DARPA Using Echodyne Radars to Detect and Track Drones

DARPA Using Echodyne Radars to Detect and Track Drones

Echodyne has announced that its EchoGuard and EchoFlight radars were used by the Defense Advanced Research Projects Agency (DARPA) during the Aerial Dragnet. DARPA's Aerial Dragnet program aims to detect and track small UAS in urban terrain. The program took place in San Diego during the week of October 21, 2019. In conjunction with the Applied Physics Laboratory at the University of Washington (APL-UW), Echodyne’s EchoGuard and EchoFlight radars provided comprehensive surveillance of drone activity in San Diego’s urban airspace.

The DARPA testing involved radar sensors on two large tethered aerostat balloons flying up to 400 feet above ground level (AGL) over San Diego and National City, as well as fixed building-top and tower-mounted locations providing large-area coverage. The sensors were tuned to detect and track small drones and distinguish them from background objects such as buildings, vehicles, and birds. The testing assessed how well the system could detect, track and identify over 150 models of drones including various commercial off-the-shelf models, similar to those available at electronics stores or online retailers, which simulated unauthorized/unidentified drones flying in the city.

Drone sales into the consumer and commercial segments will result in nearly 2 million unmanned aerial vehicles (UAVs) in the US in 2020, and the global market is expected to grow at a compound annual growth rate of 20.5% to reach nearly $43 billion in 2024, per the FAA Aerospace Forecast and a separate industry report. With this volume of drones in the airspace, dense urban areas will need to evolve from point security deployments to full urban airspace situational awareness.

San Diego was a natural choice to test this system given the city’s participation in the FAA’s Unmanned Aircraft System Integration Pilot Program (IPP). While DARPA’s focus is on protecting U.S. troops from drone attacks in urban settings overseas, the system under development could ultimately help protect U.S. metropolitan areas from potential drone-enabled terrorist threats.

The DARPA requirement to create full urban airspace situational awareness has been challenging. In conjunction with APL-UW, Echodyne operated more than a dozen radars on aerostats and rooftops to detect and track urban drone flights. The performance demonstrated that Echodyne’s innovative, beam-steering, electronically scanning radars have unique operational, sensitivity, and intelligence characteristics necessary to conduct networked airspace surveillance over a major US city like San Diego.

**MATERIAL SUPPLIED**
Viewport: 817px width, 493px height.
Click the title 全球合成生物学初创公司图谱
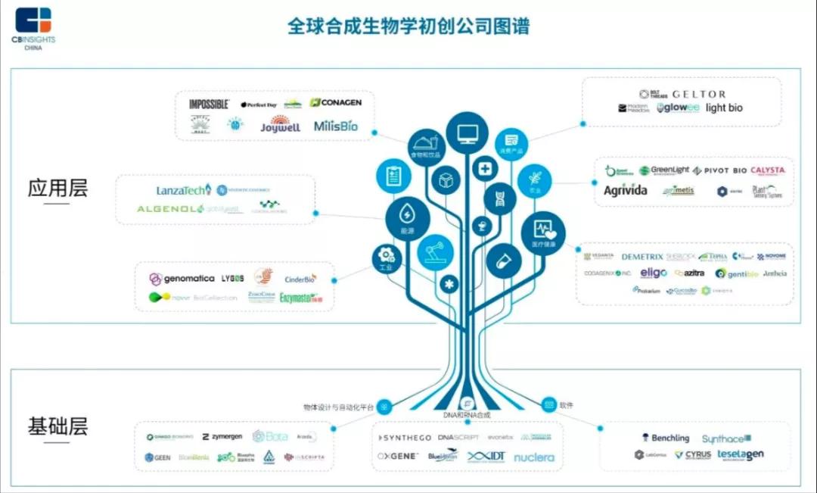[x=408, y=26]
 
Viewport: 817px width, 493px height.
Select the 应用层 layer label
[x=57, y=188]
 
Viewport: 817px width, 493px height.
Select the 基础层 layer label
[x=57, y=426]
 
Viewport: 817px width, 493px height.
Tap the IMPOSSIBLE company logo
[x=209, y=104]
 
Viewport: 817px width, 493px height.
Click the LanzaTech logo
[x=183, y=190]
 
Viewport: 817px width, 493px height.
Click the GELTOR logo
[x=698, y=94]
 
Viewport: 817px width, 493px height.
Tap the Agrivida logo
[x=625, y=191]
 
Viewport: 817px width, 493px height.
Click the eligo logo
[x=654, y=273]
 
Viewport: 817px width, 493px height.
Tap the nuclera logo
[x=533, y=457]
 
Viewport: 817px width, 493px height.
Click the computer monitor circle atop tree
[x=467, y=133]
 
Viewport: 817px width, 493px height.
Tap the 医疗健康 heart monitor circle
[x=543, y=233]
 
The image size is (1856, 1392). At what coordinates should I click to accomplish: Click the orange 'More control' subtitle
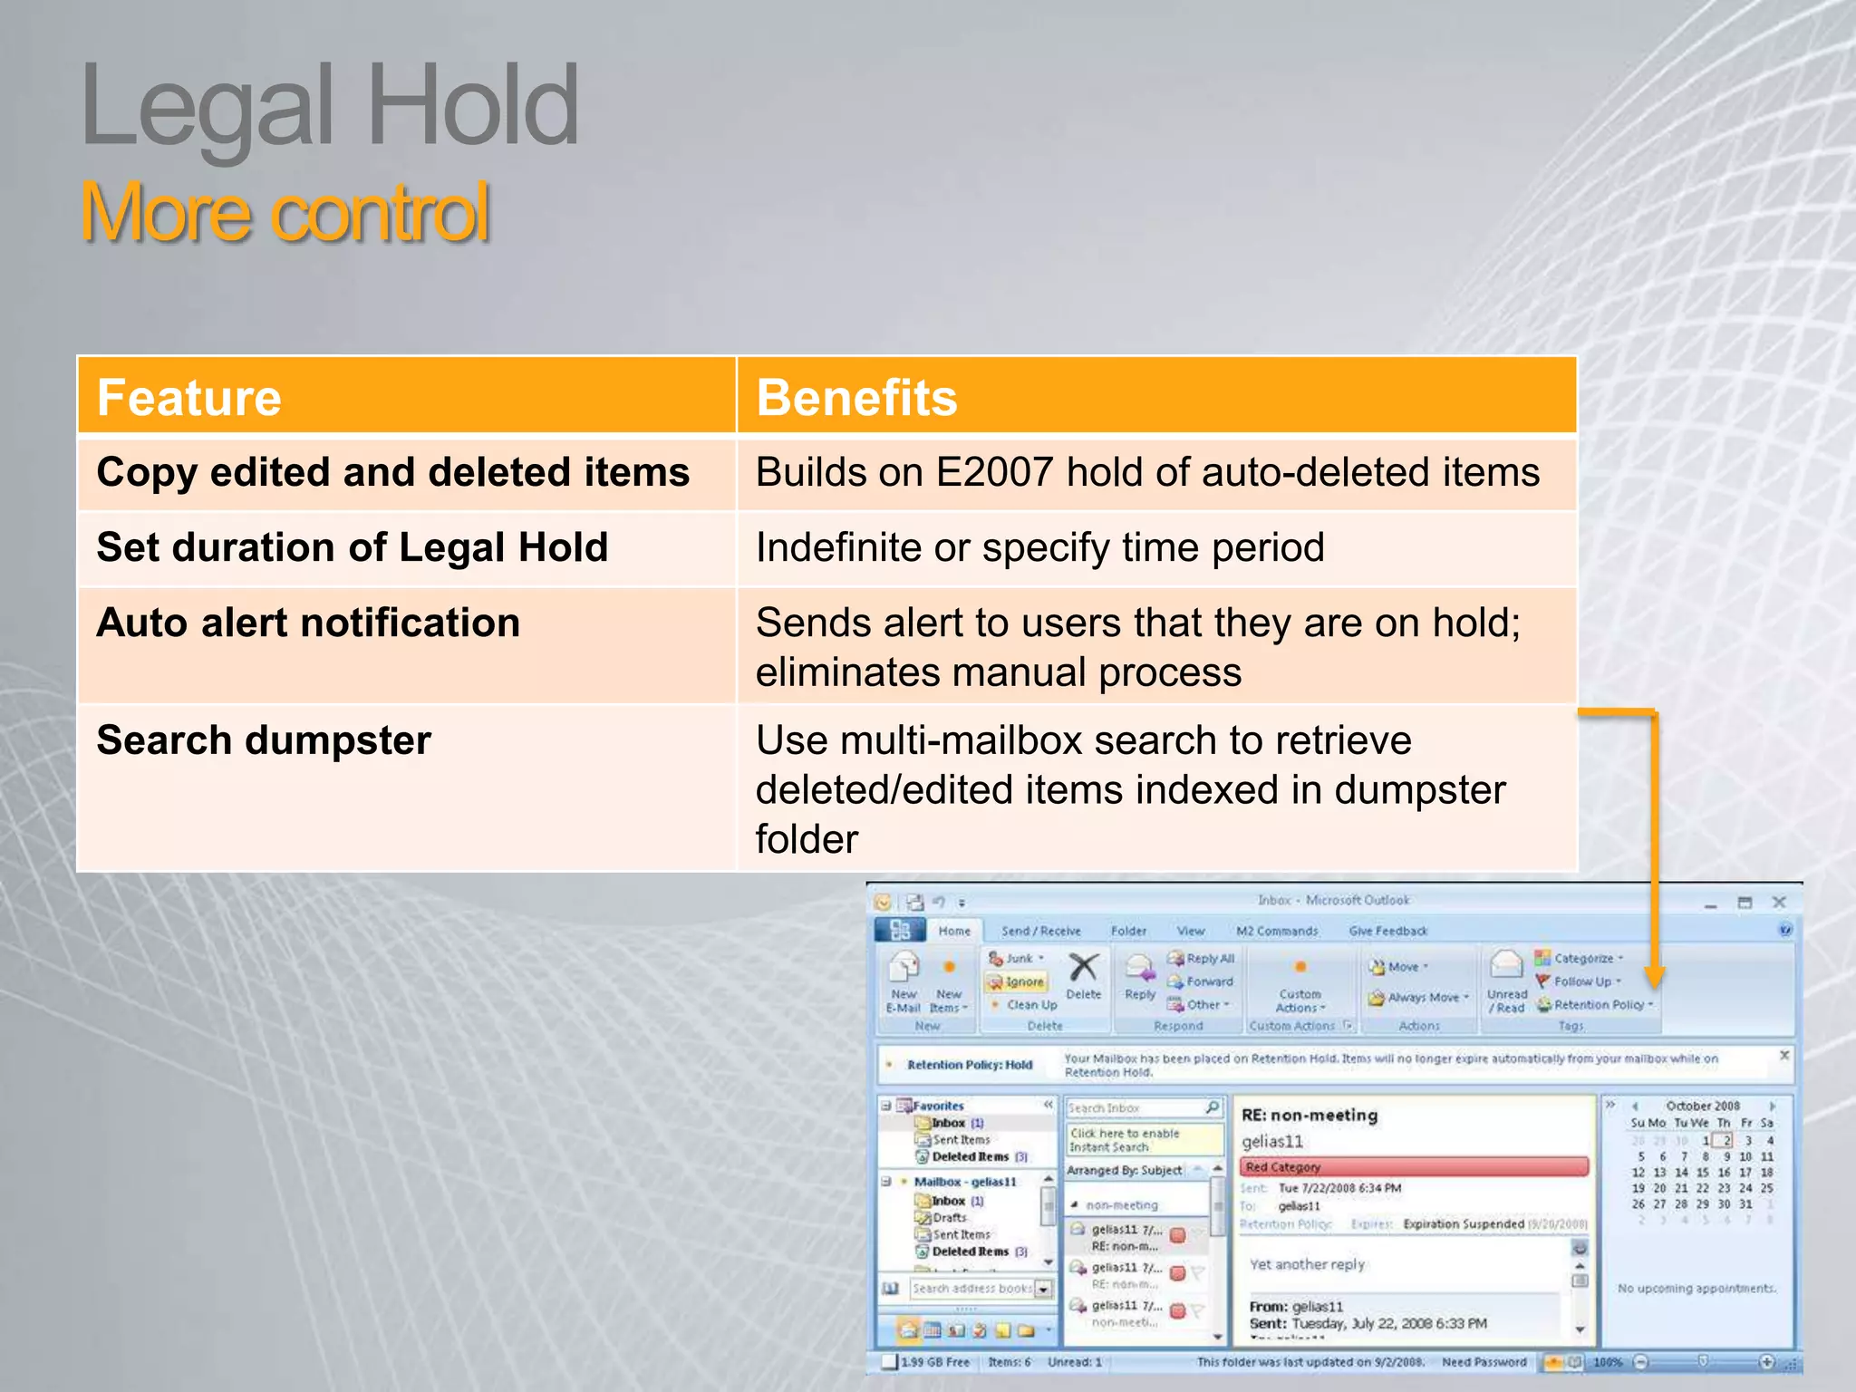[x=285, y=213]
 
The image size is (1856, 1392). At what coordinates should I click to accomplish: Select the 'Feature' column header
[x=189, y=398]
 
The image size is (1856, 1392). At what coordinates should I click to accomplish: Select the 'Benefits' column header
[x=856, y=398]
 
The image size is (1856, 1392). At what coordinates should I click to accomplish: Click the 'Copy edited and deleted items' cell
[x=392, y=473]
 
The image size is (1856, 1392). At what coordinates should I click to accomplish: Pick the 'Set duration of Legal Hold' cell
[x=352, y=548]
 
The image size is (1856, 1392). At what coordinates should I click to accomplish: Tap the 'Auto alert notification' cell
[x=308, y=624]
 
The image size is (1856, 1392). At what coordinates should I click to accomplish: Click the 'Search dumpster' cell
[x=264, y=740]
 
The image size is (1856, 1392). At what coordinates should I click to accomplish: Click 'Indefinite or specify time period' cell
[x=1039, y=548]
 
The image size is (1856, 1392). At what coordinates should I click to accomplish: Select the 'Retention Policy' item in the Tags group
[x=1599, y=1005]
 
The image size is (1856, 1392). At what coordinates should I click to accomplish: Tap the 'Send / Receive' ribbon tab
[x=1040, y=931]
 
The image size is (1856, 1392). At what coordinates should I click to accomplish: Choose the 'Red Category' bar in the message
[x=1414, y=1167]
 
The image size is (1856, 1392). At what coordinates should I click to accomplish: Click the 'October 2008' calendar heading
[x=1703, y=1107]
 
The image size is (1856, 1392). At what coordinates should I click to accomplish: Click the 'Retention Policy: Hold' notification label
[x=970, y=1065]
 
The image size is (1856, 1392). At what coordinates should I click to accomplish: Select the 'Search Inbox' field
[x=1135, y=1108]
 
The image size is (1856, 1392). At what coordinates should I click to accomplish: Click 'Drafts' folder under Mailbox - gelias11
[x=949, y=1218]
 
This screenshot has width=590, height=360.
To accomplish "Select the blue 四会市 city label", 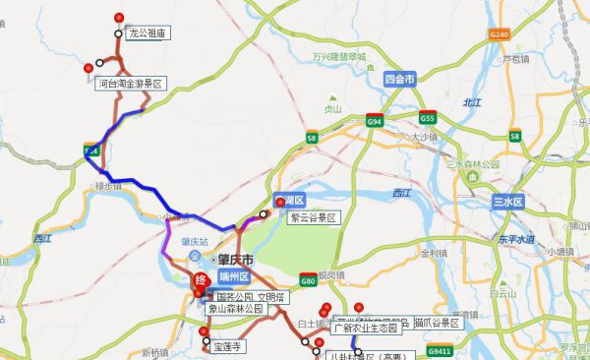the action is click(399, 77).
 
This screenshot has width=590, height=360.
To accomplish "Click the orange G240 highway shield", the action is click(501, 34).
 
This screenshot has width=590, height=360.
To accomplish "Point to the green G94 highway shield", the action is click(374, 120).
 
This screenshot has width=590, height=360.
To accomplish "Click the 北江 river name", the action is click(472, 102).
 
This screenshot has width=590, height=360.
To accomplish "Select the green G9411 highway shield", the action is click(440, 350).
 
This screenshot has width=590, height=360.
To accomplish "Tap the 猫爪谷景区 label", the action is click(438, 322).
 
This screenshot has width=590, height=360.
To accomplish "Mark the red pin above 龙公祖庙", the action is click(119, 17).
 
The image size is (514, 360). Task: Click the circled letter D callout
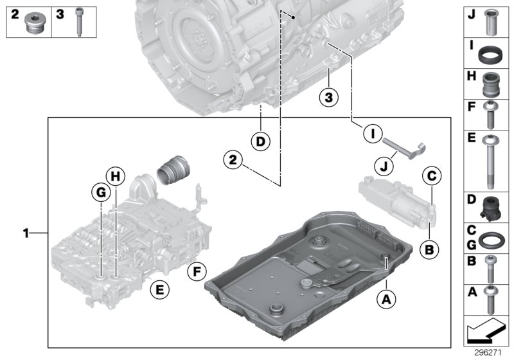click(x=261, y=141)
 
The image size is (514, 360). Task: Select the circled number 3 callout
click(x=328, y=98)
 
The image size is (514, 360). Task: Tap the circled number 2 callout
click(x=233, y=157)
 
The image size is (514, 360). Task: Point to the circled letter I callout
click(x=370, y=134)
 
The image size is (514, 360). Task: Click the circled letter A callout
click(x=386, y=298)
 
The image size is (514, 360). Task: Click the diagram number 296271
click(x=487, y=353)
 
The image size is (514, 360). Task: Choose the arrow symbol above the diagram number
click(x=485, y=332)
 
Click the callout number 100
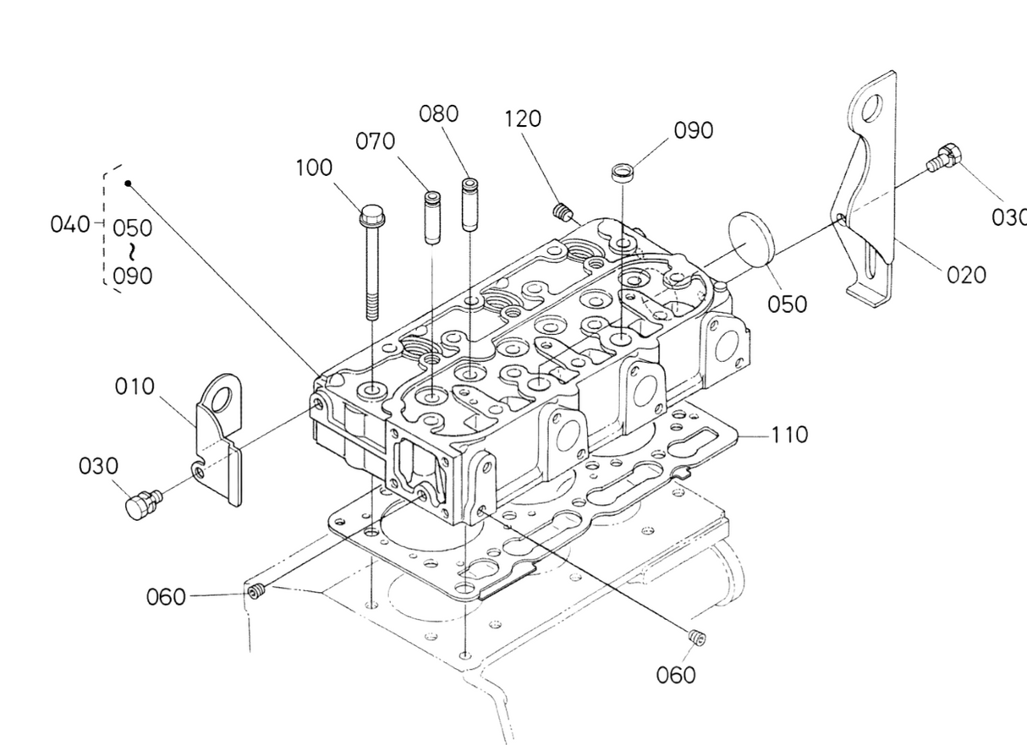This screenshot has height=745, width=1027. coord(314,167)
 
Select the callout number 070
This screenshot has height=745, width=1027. coord(375,141)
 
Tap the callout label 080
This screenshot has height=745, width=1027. coord(439,113)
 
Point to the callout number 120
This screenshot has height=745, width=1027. coord(523,118)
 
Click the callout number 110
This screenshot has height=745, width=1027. coord(790,435)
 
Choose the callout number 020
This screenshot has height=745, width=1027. coord(966,276)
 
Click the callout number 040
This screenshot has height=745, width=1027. coord(69,224)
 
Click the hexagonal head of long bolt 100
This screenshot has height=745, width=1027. coord(372,216)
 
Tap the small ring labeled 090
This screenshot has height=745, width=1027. coord(623,173)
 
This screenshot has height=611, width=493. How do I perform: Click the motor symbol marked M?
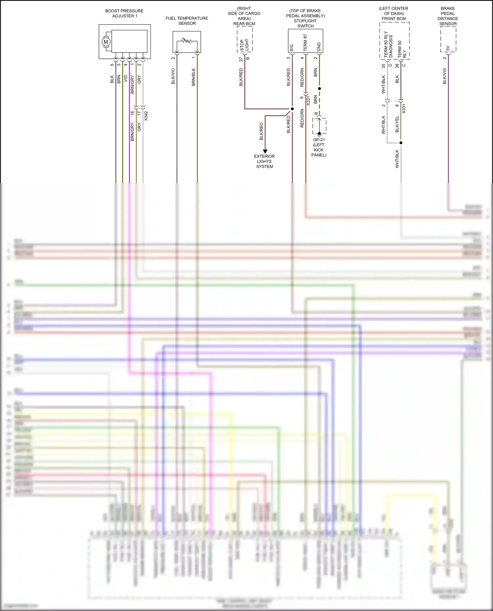point(106,42)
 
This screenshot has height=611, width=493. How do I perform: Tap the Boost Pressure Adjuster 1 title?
point(124,13)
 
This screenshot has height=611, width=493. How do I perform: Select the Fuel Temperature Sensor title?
point(187,21)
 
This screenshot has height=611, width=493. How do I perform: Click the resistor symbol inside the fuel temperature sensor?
point(187,41)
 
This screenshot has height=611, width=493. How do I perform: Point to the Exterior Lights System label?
point(265,161)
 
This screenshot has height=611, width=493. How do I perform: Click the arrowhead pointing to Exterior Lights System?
point(265,151)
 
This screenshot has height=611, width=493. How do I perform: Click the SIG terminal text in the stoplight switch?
point(292,48)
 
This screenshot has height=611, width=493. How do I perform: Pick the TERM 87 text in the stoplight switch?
point(305,43)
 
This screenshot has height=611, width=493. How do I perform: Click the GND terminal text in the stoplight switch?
point(319,47)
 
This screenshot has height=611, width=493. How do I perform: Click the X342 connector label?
point(146,116)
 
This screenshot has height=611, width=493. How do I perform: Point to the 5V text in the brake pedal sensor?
point(448,49)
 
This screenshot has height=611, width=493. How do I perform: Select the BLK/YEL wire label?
point(397,124)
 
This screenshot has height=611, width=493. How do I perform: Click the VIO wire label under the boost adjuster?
point(126,79)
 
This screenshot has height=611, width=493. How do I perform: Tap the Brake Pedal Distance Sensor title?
point(448,16)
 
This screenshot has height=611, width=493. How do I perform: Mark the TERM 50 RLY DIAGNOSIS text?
point(388,45)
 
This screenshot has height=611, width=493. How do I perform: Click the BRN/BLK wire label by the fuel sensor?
point(194,77)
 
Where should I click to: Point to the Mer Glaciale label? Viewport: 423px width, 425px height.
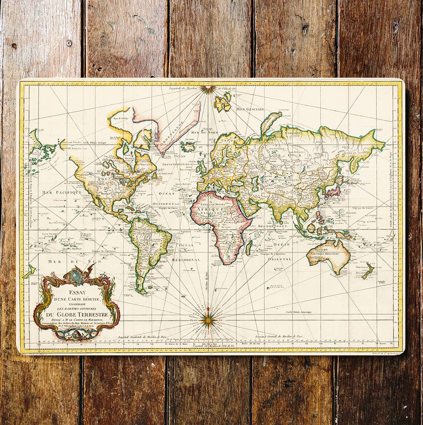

**WORK INSTRUCTION 1**
Translate this sentence from the DARPA radar article into Spanish: "The sensors were tuned to detect and track small drones and distinguish them from background objects such as buildings, vehicles, and birds."
**WORK INSTRUCTION 2**
Write out the DARPA radar article from "San Diego was" up to and including "drone-enabled terrorist threats.".
The records play no part in the work that follows.

**EXERCISE RESPONSE 1**
Los sensores se ajustaron para detectar y rastrear drones pequeños y distinguirlos de objetos de fondo como edificios, vehículos y aves.

**EXERCISE RESPONSE 2**
San Diego was a natural choice to test this system given the city’s participation in the FAA’s Unmanned Aircraft System Integration Pilot Program (IPP). While DARPA’s focus is on protecting U.S. troops from drone attacks in urban settings overseas, the system under development could ultimately help protect U.S. metropolitan areas from potential drone-enabled terrorist threats.